The Dogma: Mary Coredemptrix, Mediatrix, and Avdocate

Why a New Dogma? From the brochure Origin Messages Significance, 2002 The Lady of All Nations Foundation. Apart from spreading the new Marian title ’the Lady or Mother of All Nations’ and a new prayer, the devotion also encompasses the building of an international church in Amsterdam and the dogmatic proclamation of Mary’s role in Gods redemptive plan as Coredemptrix, Mediatrix and Advocate. It is important to understand this well. The term ‘Coredemptrix’ never intends to take away the uniqueness and universality of Christ’s Mediation, but refers to it and rather shows the strength of it.

The term ‘Coredemptrix’ has a long-standing tradition in the Church. The idea is to be found among Church Fathers, saints and popes. Edith Stein, Maximilian Kolbe, Padre Pio, Mother Teresa and Sr. Lucia from Fatima have strongly advocated it in our times. John Paul II used the term several times. It is interesting that it were the Dutch bishops who in 1943 when entrusting the Dutch people to the protection of Mary, highlighted the title ‘Coredemptrix’ and theologically elaborated on it. The bishops emphasized that only Christ is the Mediator between God and the human being (Cf. 1 Tim 2:5). Everything Mary gives, comes from Him. She is Mediatrix and guardian of her Son’s graces. She intercedes for us with her Son. She is, however, also Coredemptrix because she was instrumental in his work of redemption and participated in it (Cf. Lk 1:38).

Mary’s role, John Paul II says, has its origin in the triune God Himself, “who wanted to bring about and accomplish the great mysteries of the history of salvation by means of the responsible and faithful cooperation of the humble handmaid of Nazareth.” (Pope John Paul II, in an address to the International Colloquium on Mariology, Rome, October 13, 2002) In this way Mary is the image of the Church. In this cooperation a special dimension of the redemption becomes visible that has a direct bearing on us, namely our own participation in the redemption, our own answer to it.

Mgr. J. M. Punt, bishop of Haarlem expressed it as follows: “In essence every human being is called upon to cooperate in the redemption through Christ, in order – as St. Paul writes – ‘to make up in our own body all the sufferings that still have to be undergone by Christ’. All our prayers, sufferings and works become redemptive in as far as the human being is united with Christ, in faith and life (Cf. Salvifici Doloris nr. 25, Pope John Paul II). Mary takes up an unique position in this: her divine motherhood unites her in a supreme way with Him, from the time before his birth till after his death. Conceived without sin, she was created in the original fullness and freedom as God had intended for the human race. That was why she could respond in free surrender to Gods love and redemption on behalf of the human race. As ‘Associate of the Redeemer’ she was predestined to go along the same way as Christ, persevering unto the Cross (Cf. Jn 19:26,27).

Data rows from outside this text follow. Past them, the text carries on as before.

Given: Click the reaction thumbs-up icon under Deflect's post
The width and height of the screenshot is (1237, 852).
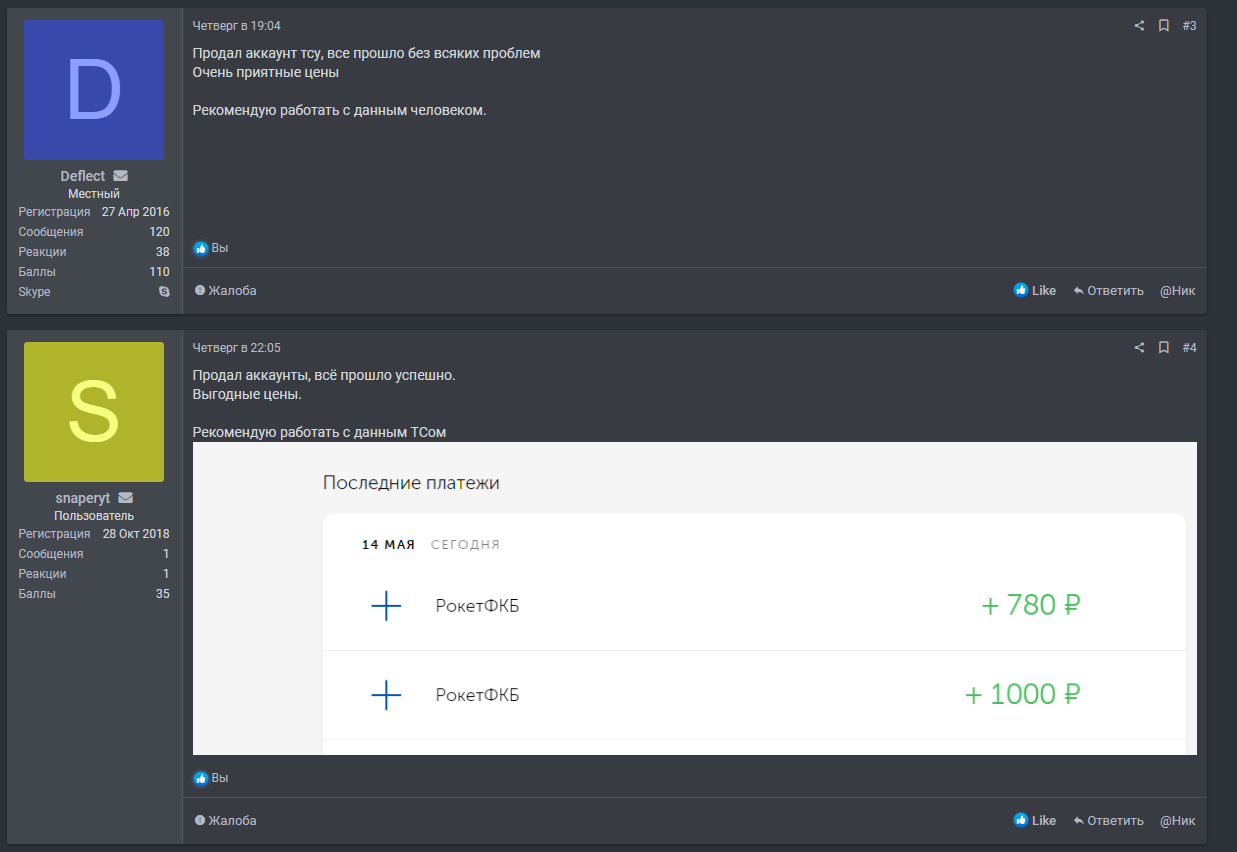Looking at the screenshot, I should click(201, 248).
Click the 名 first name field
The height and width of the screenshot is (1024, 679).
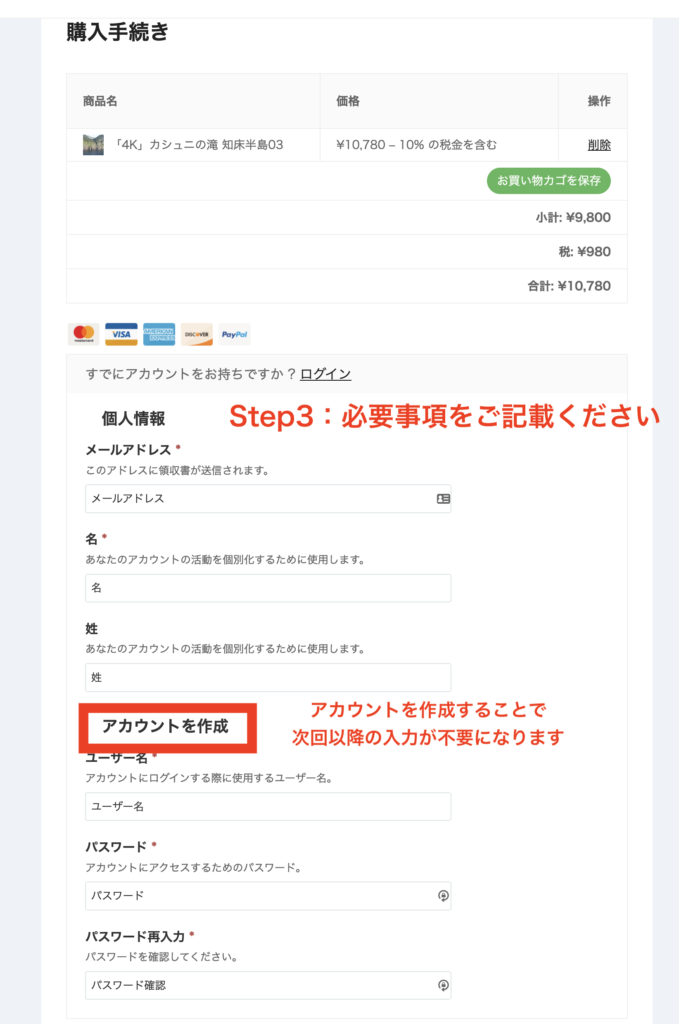[x=268, y=588]
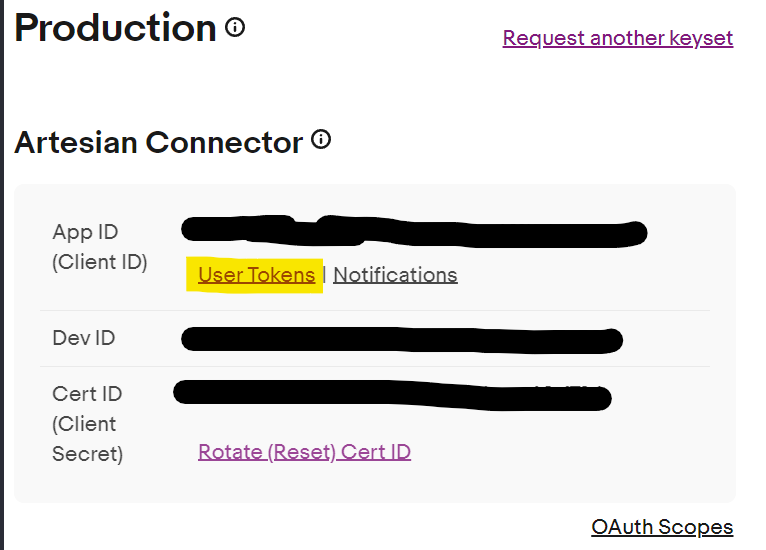Screen dimensions: 766x550
Task: Click the Dev ID label
Action: point(84,338)
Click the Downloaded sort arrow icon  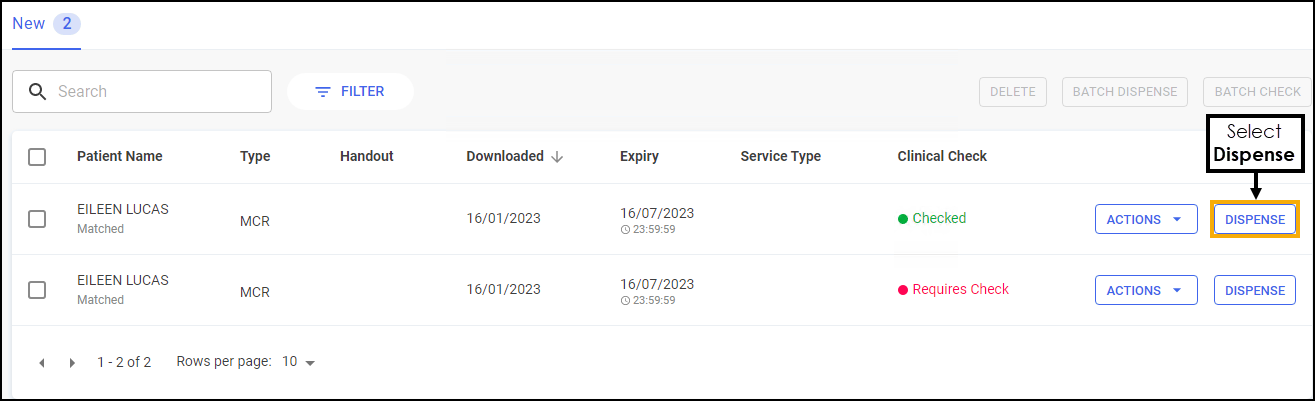pos(558,157)
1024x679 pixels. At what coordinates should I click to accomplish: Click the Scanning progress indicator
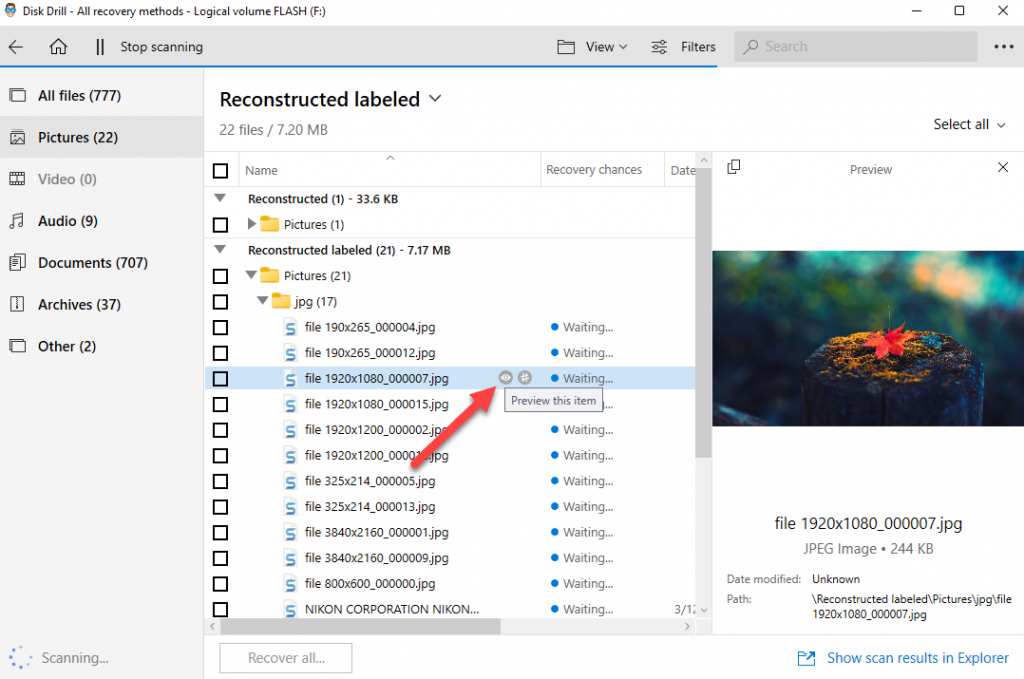[x=45, y=658]
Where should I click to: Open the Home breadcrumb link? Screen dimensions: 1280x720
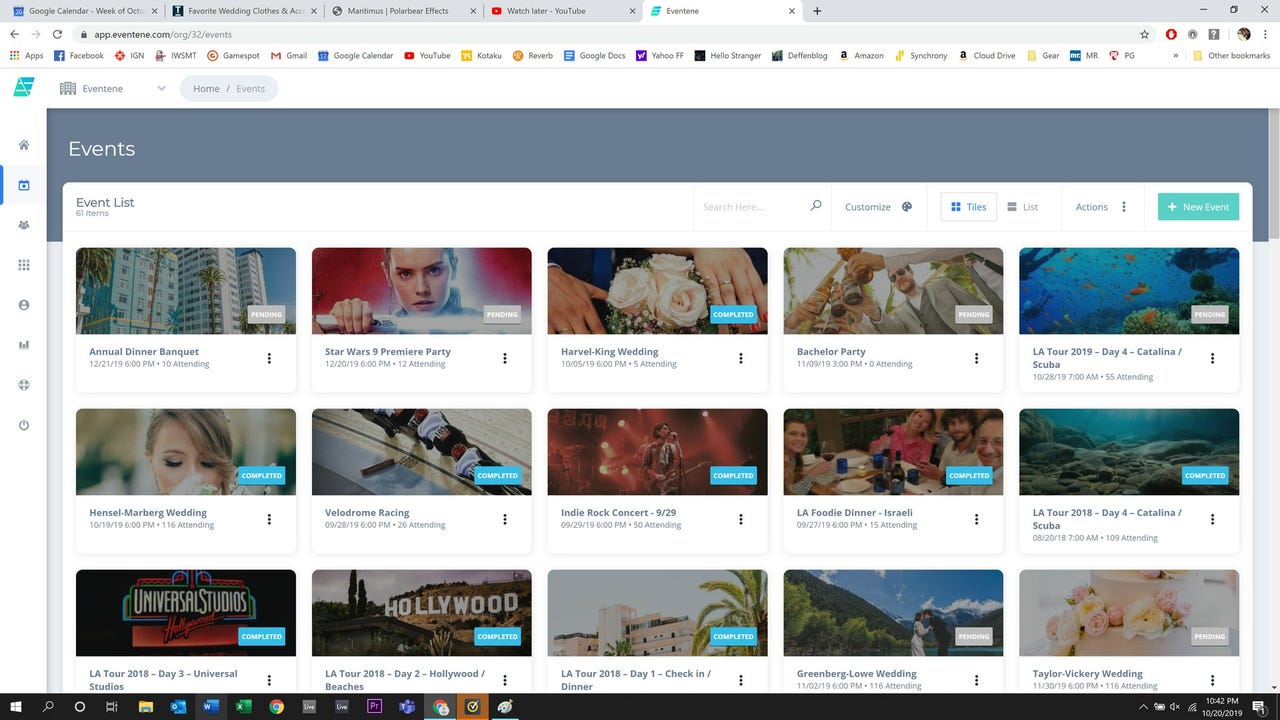[x=206, y=88]
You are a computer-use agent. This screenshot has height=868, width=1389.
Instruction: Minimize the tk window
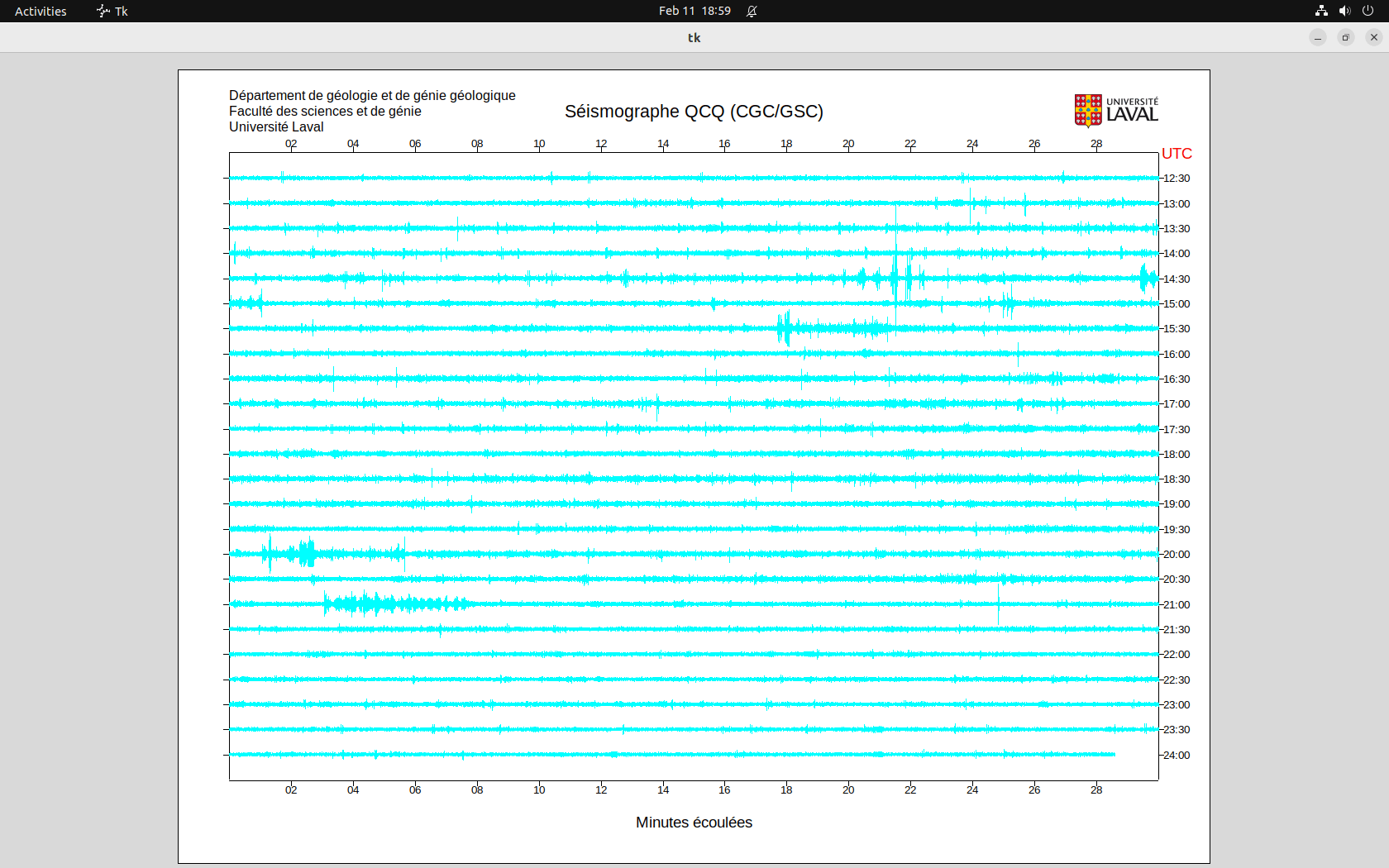(1318, 37)
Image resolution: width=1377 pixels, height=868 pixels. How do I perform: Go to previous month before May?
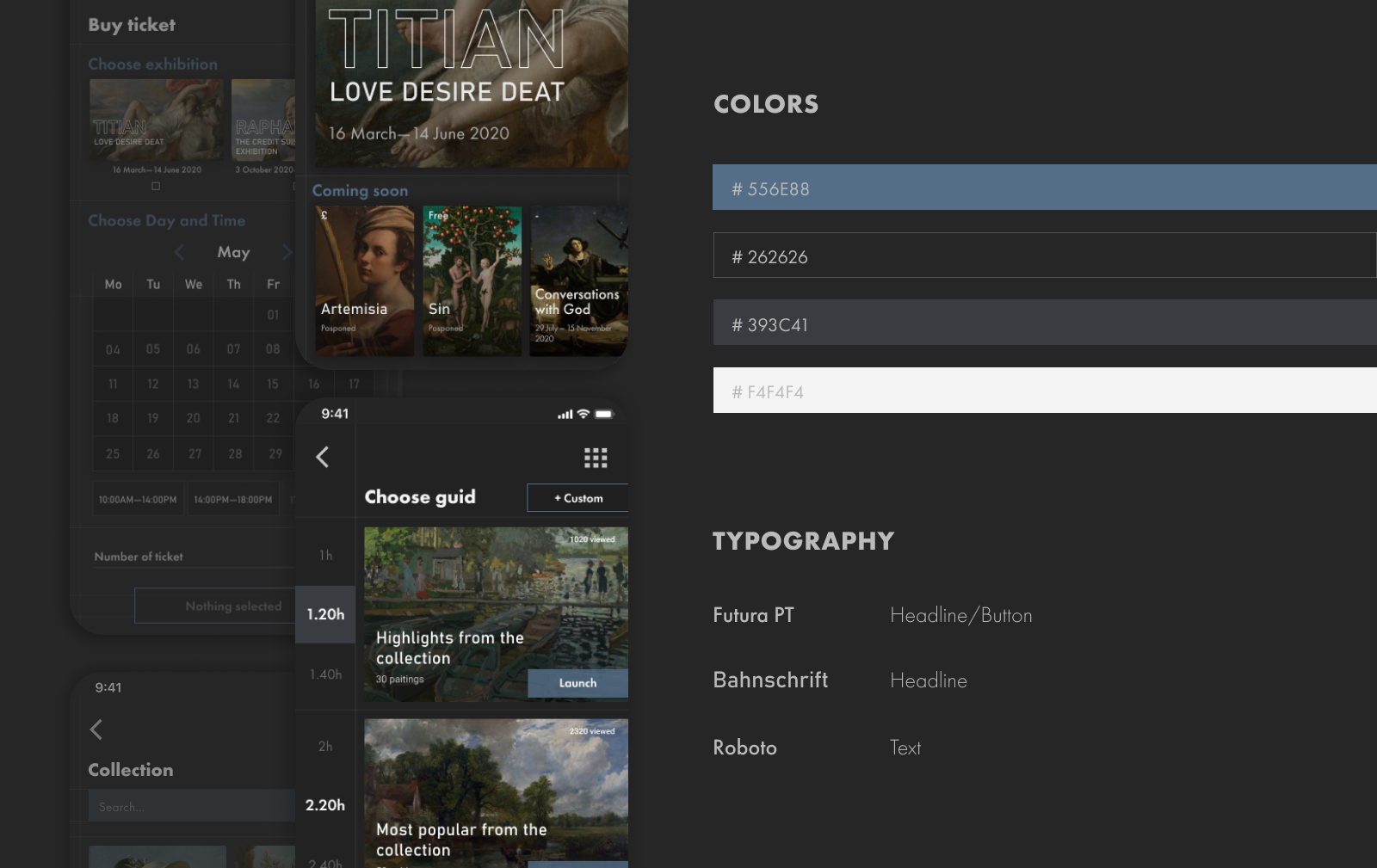pos(179,252)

Her sorrows merged with his sorrows. Her sacrifice with his sacrifice (Cf. Lumen Gentium 58). Inseparable then, inseparable now. Therefore, as the Church teaches us, she has been taken up to heaven with soul and body. Therefore she is also glorified. This deep union and coredemptive suffering underlie her universal, mediating motherly role.”

The first four marian dogmas focus on Mary’s life and assumption into heaven. The fifth dogma wants to formulate her universal role in God’s redemptive plan now. “Taken up to heaven”, the Vatican Council states, “she did not lay aside this saving office but by her manifold intercession continues to bring us gifts of eternal salvation.” (Cf. Lumen Gentium 62)

This coredemptive, mediating role of Mary is not a human invention, it is a divine plan, deeply willed by the Father, the Son and the Holy Spirit. By solemnly proclaiming this dogma, the Church gives her free consent to the Redemption and glorifies God Himself in fully recognizing his plan of salvation. This solemn proclamation enables Mary to fully unfold the preeminence of her titles and universal motherhood and to bestow ‘grace, redemption and peace’ to humanity and the world. It is the road to a new ‘Cana’, enabling Mary to touch her Son’s heart and bring about a unique outpouring of the Holy Spirit in our dramatic times. It is the gate to a new evangelization and to true ecumenism in the Third Millennium.